Only the lines below from the one containing "You are a computer-use agent." through the last line should be set down, exactly as written and with no pictures.
+++ The records
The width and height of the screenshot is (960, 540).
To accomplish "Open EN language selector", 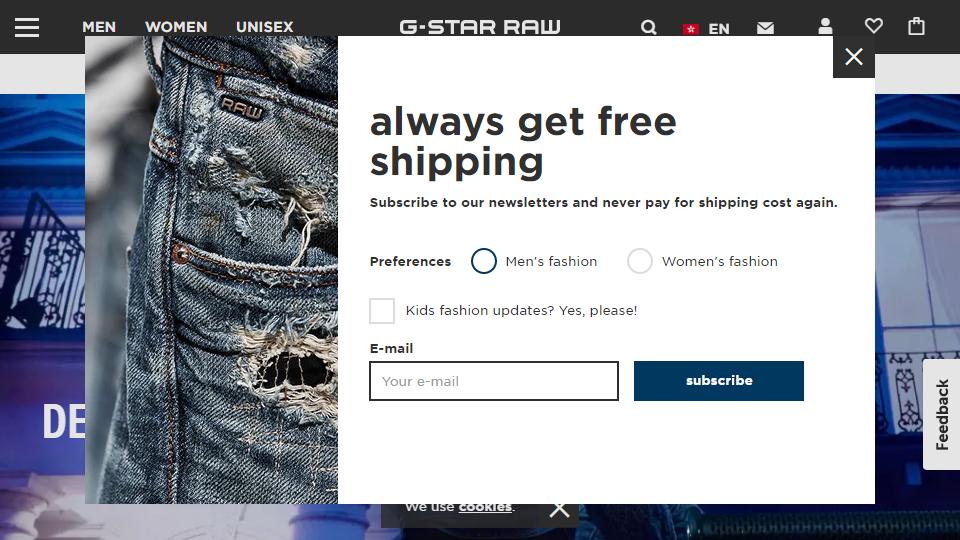I will coord(719,29).
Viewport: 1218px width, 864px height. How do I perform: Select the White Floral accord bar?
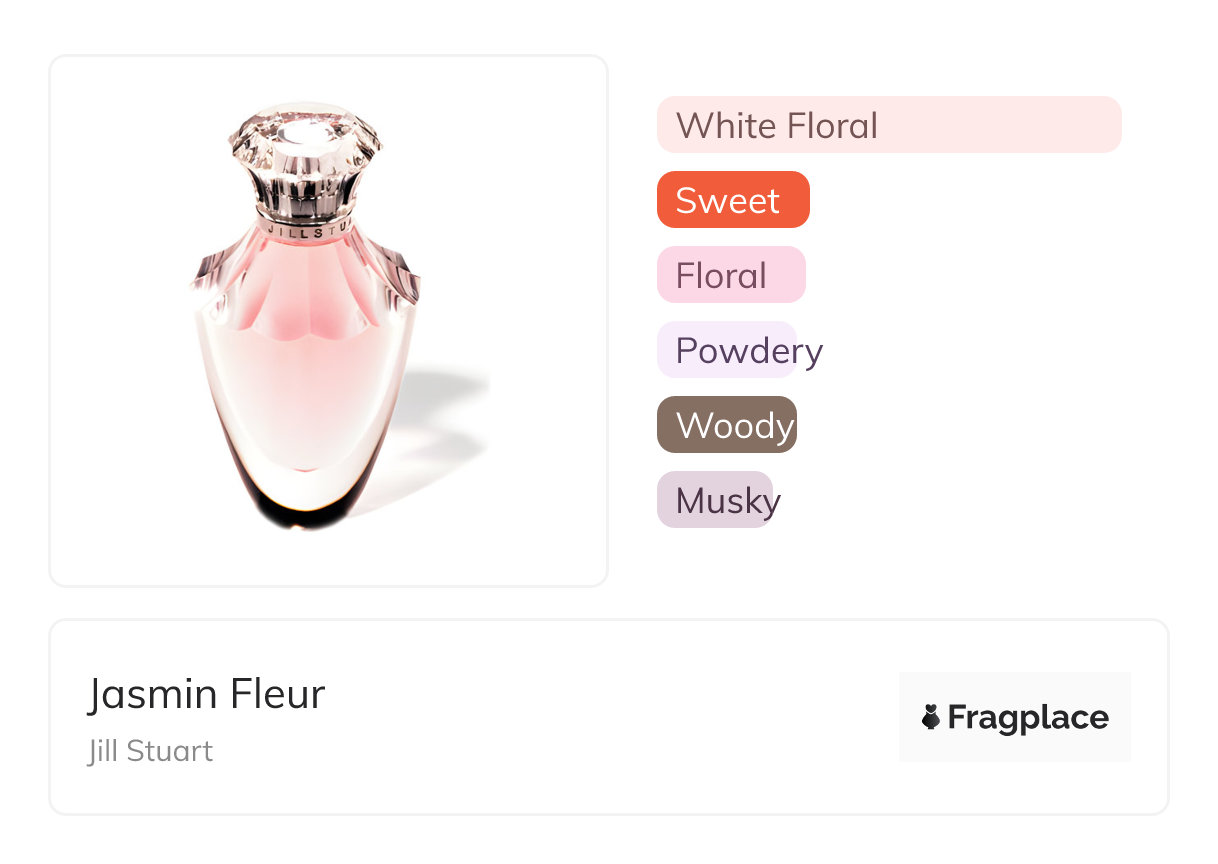(888, 125)
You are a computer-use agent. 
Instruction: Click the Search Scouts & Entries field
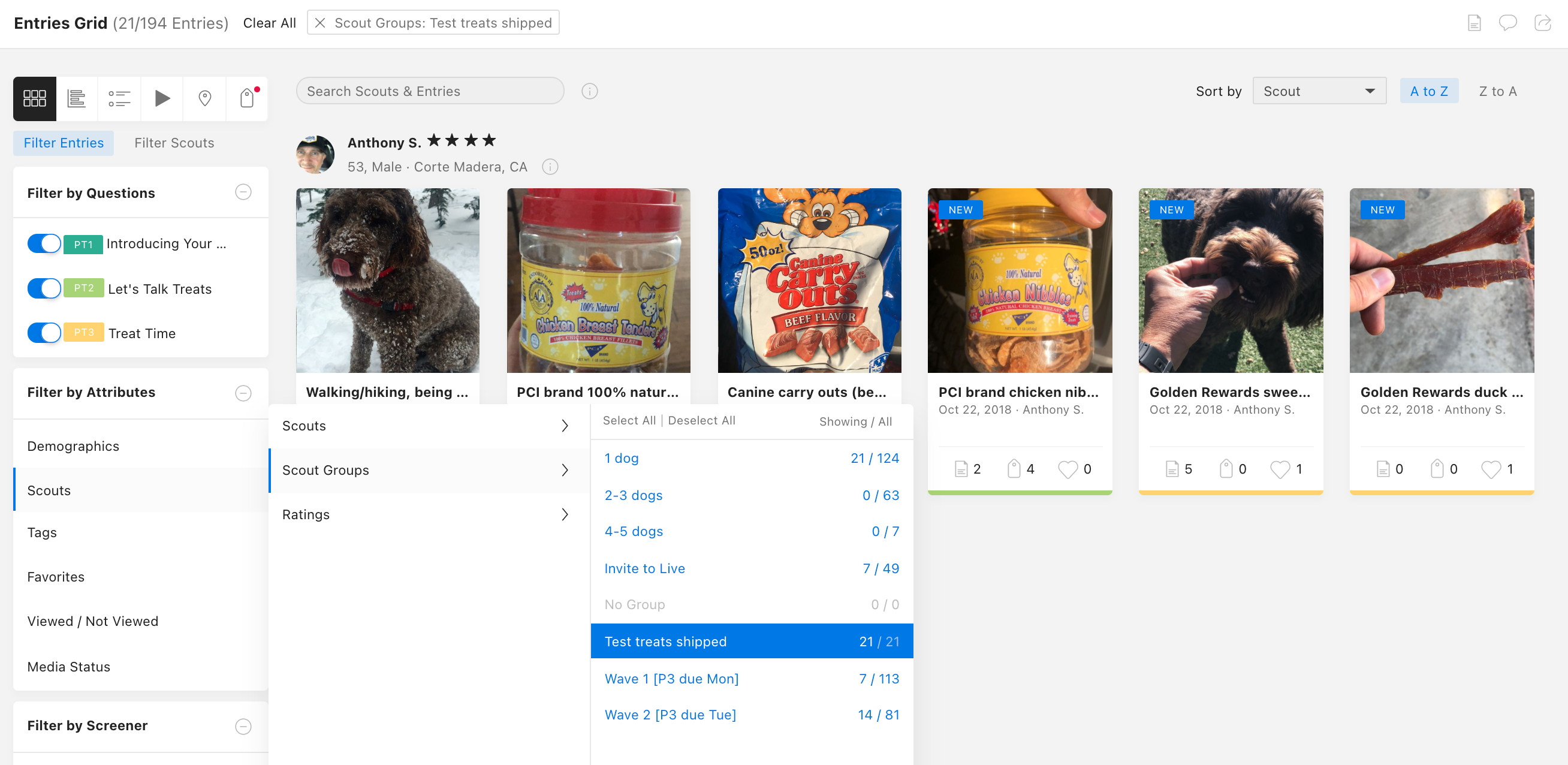[429, 91]
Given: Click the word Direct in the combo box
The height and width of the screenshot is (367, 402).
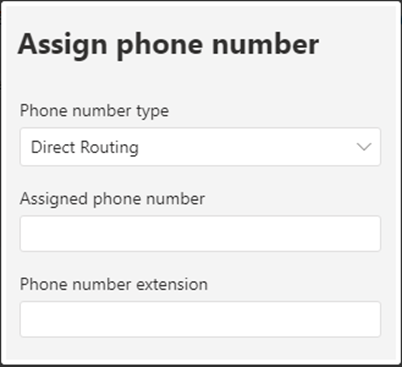Looking at the screenshot, I should 53,147.
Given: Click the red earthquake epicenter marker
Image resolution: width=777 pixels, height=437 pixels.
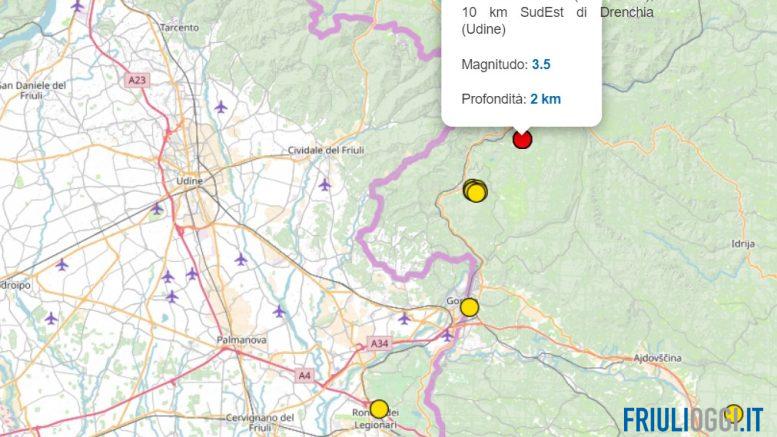Looking at the screenshot, I should click(x=522, y=139).
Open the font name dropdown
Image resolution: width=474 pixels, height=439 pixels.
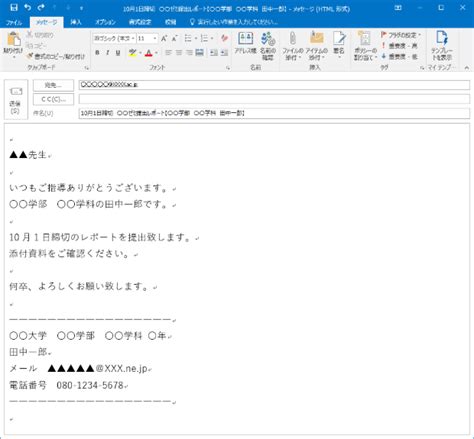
++++++
▶ [Answer for this exercise]:
You are a computer-use agent. 
Instruction: Click the Search Scouts & Entries field
[429, 91]
Given: Click the word Direct in the combo box
The height and width of the screenshot is (367, 402).
Looking at the screenshot, I should 53,147.
Given: Click the red earthquake epicenter marker
Image resolution: width=777 pixels, height=437 pixels.
Looking at the screenshot, I should click(x=522, y=139).
Open the font name dropdown
Image resolution: width=474 pixels, height=439 pixels.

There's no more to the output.